WHAT IS NEEDED =>
Copy out every one of the entries below word for word, keeping each line as it is.

MATERIAL SHOWN =>
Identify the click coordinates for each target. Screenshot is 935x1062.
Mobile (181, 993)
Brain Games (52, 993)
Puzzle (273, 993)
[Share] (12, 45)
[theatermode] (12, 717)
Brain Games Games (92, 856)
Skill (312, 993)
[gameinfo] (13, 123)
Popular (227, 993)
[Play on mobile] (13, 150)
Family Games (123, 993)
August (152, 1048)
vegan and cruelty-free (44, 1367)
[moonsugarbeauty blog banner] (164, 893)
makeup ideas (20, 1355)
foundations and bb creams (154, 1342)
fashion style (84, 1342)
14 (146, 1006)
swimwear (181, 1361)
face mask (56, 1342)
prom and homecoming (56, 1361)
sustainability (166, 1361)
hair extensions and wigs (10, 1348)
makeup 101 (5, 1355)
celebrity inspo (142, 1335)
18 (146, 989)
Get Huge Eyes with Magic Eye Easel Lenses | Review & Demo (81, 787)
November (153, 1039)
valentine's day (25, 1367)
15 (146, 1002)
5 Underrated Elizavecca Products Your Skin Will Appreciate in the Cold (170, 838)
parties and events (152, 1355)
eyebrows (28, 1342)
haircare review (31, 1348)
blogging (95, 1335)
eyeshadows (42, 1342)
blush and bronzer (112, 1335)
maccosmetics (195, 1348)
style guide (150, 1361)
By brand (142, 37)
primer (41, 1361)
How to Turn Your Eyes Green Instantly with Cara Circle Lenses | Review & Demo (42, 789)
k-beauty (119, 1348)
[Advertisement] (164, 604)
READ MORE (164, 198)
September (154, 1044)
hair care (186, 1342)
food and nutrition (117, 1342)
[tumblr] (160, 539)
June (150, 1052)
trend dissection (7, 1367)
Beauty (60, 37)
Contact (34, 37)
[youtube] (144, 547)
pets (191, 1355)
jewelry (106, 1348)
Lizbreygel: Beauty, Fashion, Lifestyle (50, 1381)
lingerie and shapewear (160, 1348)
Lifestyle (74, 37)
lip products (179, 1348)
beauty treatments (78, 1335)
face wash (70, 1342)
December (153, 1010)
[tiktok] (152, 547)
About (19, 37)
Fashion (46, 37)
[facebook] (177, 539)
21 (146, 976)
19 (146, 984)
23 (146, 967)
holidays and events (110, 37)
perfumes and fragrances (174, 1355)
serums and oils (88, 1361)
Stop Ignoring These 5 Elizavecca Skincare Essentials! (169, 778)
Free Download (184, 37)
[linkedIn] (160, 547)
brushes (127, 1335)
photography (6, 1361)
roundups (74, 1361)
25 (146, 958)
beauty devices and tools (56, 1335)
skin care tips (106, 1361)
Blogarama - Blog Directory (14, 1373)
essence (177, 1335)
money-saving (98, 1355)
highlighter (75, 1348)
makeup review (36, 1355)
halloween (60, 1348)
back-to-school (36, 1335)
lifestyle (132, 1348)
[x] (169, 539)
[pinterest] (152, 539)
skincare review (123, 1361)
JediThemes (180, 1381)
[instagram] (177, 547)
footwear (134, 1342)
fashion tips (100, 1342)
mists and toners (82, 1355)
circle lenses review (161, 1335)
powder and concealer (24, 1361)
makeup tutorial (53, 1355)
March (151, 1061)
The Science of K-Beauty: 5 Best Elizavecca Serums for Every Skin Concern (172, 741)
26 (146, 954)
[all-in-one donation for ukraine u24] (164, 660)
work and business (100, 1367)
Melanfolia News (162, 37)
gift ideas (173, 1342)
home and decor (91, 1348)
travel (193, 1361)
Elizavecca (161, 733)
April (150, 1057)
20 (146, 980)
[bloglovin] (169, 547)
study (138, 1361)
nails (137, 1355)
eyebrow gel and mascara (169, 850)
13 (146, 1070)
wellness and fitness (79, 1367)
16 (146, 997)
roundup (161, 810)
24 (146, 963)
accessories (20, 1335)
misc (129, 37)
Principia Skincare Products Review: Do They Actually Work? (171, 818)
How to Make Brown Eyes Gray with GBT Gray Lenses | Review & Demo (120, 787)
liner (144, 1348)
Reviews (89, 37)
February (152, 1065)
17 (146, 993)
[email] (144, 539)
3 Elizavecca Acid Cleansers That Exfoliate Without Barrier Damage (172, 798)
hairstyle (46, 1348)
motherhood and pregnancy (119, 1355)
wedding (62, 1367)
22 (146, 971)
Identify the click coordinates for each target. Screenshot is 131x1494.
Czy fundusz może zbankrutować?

SOLUTION FOR THIS TASK =>
Identify the click coordinates for each target. Screenshot is 935x1062.
Mobile (181, 993)
Brain Games (52, 993)
Puzzle (273, 993)
[Share] (12, 45)
[theatermode] (12, 717)
Brain Games Games (92, 856)
Skill (312, 993)
[gameinfo] (13, 123)
Popular (227, 993)
[Play on mobile] (13, 150)
Family Games (123, 993)
August (152, 1048)
vegan and cruelty-free (44, 1367)
[moonsugarbeauty blog banner] (164, 893)
makeup ideas (20, 1355)
foundations and bb creams (154, 1342)
fashion style (84, 1342)
14 (146, 1006)
swimwear (181, 1361)
face mask (56, 1342)
prom and homecoming (56, 1361)
sustainability (166, 1361)
hair extensions and wigs (10, 1348)
makeup 101 (5, 1355)
celebrity inspo (142, 1335)
18 (146, 989)
Get Huge Eyes with Magic Eye Easel Lenses | Review & Demo (81, 787)
November (153, 1039)
valentine's day (25, 1367)
15 (146, 1002)
5 Underrated Elizavecca Products Your Skin Will Appreciate in the Cold (170, 838)
parties and events (152, 1355)
eyebrows (28, 1342)
haircare review (31, 1348)
blogging (95, 1335)
eyeshadows (42, 1342)
blush and bronzer (112, 1335)
maccosmetics (195, 1348)
style guide (150, 1361)
By brand (142, 37)
primer (41, 1361)
How to Turn Your Eyes Green Instantly with Cara Circle Lenses | Review & Demo (42, 789)
k-beauty (119, 1348)
[Advertisement] (164, 604)
READ MORE (164, 198)
September (154, 1044)
hair care (186, 1342)
food and nutrition (117, 1342)
[tumblr] (160, 539)
June (150, 1052)
trend dissection (7, 1367)
Beauty (60, 37)
Contact (34, 37)
[youtube] (144, 547)
pets (191, 1355)
jewelry (106, 1348)
Lizbreygel: Beauty, Fashion, Lifestyle (50, 1381)
lingerie and shapewear (160, 1348)
Lifestyle (74, 37)
lip products (179, 1348)
beauty treatments (78, 1335)
face wash (70, 1342)
December (153, 1010)
[tiktok] (152, 547)
About (19, 37)
Fashion (46, 37)
[facebook] (177, 539)
21 (146, 976)
19 (146, 984)
23 (146, 967)
holidays and events (110, 37)
perfumes and fragrances (174, 1355)
serums and oils (88, 1361)
Stop Ignoring These 5 Elizavecca Skincare Essentials! (169, 778)
Free Download (184, 37)
[linkedIn] (160, 547)
brushes (127, 1335)
photography (6, 1361)
roundups (74, 1361)
25 (146, 958)
beauty devices and tools (56, 1335)
skin care tips (106, 1361)
Blogarama - Blog Directory (14, 1373)
essence (177, 1335)
money-saving (98, 1355)
highlighter (75, 1348)
makeup review (36, 1355)
halloween (60, 1348)
back-to-school (36, 1335)
lifestyle (132, 1348)
[x] (169, 539)
[pinterest] (152, 539)
skincare review (123, 1361)
JediThemes (180, 1381)
[instagram] (177, 547)
footwear (134, 1342)
fashion tips (100, 1342)
mists and toners (82, 1355)
circle lenses review (161, 1335)
powder and concealer (24, 1361)
makeup tutorial (53, 1355)
March (151, 1061)
The Science of K-Beauty: 5 Best Elizavecca Serums for Every Skin Concern (172, 741)
26 (146, 954)
[all-in-one donation for ukraine u24] (164, 660)
work and business (100, 1367)
Melanfolia News (162, 37)
gift ideas (173, 1342)
home and decor (91, 1348)
travel (193, 1361)
Elizavecca (161, 733)
April (150, 1057)
20 (146, 980)
[bloglovin] (169, 547)
study (138, 1361)
nails (137, 1355)
eyebrow gel and mascara (169, 850)
13 (146, 1070)
wellness and fitness (79, 1367)
16 (146, 997)
roundup (161, 810)
24 (146, 963)
accessories (20, 1335)
misc (129, 37)
Principia Skincare Products Review: Do They Actually Work? (171, 818)
How to Make Brown Eyes Gray with GBT Gray Lenses | Review & Demo (120, 787)
liner (144, 1348)
Reviews (89, 37)
February (152, 1065)
17 (146, 993)
[email] (144, 539)
3 Elizavecca Acid Cleansers That Exfoliate Without Barrier Damage (172, 798)
hairstyle (46, 1348)
motherhood and pregnancy (119, 1355)
wedding (62, 1367)
22 (146, 971)
Identify the click coordinates for each target. Screenshot is 131x1494.
Czy fundusz może zbankrutować?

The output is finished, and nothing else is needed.